Margaret Terrell is another artisan who is a veteran of many arts and crafts festivals.

Terrell moved to Green Valley from New York in 1990 after spending several years there in business creating custom couture and specializing in ultrasuede fashions.

After relocating to Southern Arizona, she became interested in Southwestern Indian designs, particularly, she says, those found in petroglyphs.

She specializes in jackets, sweatshirts and handbags.

“All my work is from my own designs,” she says.

Her custom-made clothing has been for sale in area shops in Rio Rico, Tubac and in Tucson, where items have sold at the Tucson Museum of Art gift store as well as the Arizona Inn gift shop.

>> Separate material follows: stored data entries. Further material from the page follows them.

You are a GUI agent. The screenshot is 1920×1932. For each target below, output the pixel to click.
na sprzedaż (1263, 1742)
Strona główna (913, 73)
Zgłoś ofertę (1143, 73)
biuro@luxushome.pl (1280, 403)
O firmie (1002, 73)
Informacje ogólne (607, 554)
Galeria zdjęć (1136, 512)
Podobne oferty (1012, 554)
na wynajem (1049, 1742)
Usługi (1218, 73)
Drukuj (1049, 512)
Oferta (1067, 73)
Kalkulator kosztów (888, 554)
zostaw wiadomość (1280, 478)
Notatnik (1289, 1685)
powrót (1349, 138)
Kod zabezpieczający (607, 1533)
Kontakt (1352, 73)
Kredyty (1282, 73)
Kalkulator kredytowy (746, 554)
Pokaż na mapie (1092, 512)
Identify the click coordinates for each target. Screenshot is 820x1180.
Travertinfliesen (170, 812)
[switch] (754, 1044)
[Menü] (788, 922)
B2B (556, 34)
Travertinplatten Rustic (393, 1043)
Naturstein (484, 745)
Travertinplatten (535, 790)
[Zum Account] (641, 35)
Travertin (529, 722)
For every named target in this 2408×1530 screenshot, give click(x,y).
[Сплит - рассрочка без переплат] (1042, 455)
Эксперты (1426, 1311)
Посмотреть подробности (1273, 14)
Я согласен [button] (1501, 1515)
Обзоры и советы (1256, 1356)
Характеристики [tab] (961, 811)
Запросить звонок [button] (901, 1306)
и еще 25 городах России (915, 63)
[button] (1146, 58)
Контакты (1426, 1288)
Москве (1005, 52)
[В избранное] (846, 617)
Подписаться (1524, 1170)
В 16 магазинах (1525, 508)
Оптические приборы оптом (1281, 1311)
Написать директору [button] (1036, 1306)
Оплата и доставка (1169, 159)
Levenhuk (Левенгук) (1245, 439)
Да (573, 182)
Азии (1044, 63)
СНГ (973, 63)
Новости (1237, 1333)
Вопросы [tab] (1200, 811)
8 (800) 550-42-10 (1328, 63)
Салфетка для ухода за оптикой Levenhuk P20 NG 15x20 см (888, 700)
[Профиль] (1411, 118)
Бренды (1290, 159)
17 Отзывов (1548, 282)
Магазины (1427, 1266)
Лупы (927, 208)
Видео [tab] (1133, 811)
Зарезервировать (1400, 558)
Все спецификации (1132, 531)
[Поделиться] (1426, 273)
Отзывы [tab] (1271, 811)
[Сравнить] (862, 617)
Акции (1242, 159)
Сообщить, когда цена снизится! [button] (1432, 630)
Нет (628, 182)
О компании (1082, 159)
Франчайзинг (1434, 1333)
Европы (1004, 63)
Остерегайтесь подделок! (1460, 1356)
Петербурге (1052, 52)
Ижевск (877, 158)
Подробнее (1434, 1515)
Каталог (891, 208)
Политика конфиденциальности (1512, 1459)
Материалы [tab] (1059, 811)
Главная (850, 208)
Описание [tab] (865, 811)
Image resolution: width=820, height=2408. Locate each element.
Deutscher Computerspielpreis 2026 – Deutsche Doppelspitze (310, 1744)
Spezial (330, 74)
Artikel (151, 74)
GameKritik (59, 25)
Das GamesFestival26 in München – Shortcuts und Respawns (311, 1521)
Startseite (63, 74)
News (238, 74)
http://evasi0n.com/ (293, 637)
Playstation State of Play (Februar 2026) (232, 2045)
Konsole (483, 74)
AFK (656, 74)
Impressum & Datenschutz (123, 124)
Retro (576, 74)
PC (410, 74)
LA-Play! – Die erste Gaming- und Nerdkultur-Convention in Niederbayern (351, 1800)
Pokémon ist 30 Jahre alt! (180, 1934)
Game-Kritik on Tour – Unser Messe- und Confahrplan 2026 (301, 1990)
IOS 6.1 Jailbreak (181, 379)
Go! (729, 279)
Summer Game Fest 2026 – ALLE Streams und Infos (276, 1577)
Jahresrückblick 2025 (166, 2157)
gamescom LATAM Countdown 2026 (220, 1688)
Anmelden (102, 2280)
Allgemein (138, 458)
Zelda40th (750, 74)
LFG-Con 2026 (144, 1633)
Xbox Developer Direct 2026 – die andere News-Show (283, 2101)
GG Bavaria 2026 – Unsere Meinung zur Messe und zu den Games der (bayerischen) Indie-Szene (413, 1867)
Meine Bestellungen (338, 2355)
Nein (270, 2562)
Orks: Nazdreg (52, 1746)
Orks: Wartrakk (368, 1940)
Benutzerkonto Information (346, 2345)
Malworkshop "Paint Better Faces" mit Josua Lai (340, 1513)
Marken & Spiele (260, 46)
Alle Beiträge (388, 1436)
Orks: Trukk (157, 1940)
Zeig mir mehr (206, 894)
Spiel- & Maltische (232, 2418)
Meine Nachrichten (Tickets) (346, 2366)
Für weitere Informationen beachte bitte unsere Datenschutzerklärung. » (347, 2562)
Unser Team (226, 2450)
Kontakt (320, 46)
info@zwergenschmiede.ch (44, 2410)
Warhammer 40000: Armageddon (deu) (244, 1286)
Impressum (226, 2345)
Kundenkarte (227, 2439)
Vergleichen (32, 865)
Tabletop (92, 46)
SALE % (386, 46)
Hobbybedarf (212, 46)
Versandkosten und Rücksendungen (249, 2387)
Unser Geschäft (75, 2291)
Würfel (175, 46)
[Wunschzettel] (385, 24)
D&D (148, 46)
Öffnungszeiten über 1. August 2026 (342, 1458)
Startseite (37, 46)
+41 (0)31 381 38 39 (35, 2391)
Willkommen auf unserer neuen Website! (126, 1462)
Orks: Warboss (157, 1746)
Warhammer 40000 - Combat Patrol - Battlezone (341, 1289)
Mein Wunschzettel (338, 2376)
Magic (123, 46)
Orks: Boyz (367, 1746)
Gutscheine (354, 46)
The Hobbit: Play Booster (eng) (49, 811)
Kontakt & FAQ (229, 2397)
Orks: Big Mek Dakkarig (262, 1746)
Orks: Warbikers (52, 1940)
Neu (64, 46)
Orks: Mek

Craftsperson Elaine Stokes is not only participating in the arts and crafts festival, she also is chairperson of the event for the fourth year in a row.

Stokes will be displaying her Southwestern leather ornamental accessories and well as her “glitter critters,” sparkly lizards and frogs made into fun pins.

Stokes has lived in Green Valley since 1988, but spends her summers in Colorado, where she was very involved working in fine art.

A veteran of the Arts & Crafts Association show since 1989, Stokes has made glitter critters for the past eight years and says “they are always a hit.”

She also works with suede and polymer clay for her other pieces which when worn on a jacket or blouse, transform it into a garment that is extra special.

While the arts festival allows local artisans the opportunity to make some extra money, the association usually gives a major donation, ranging from $5,000 to $6,000 a year to GVR out of the festival proceeds and those from other shows.

In the past, the association has donated a defibrillator to GVR, a piano and new stage curtain for Desert Hills Center, and funds to the Santa Rita Art League for new equipment at their art room at Santa Rita Springs.

The group is now looking to help fund a new lighted marquee at the West Center.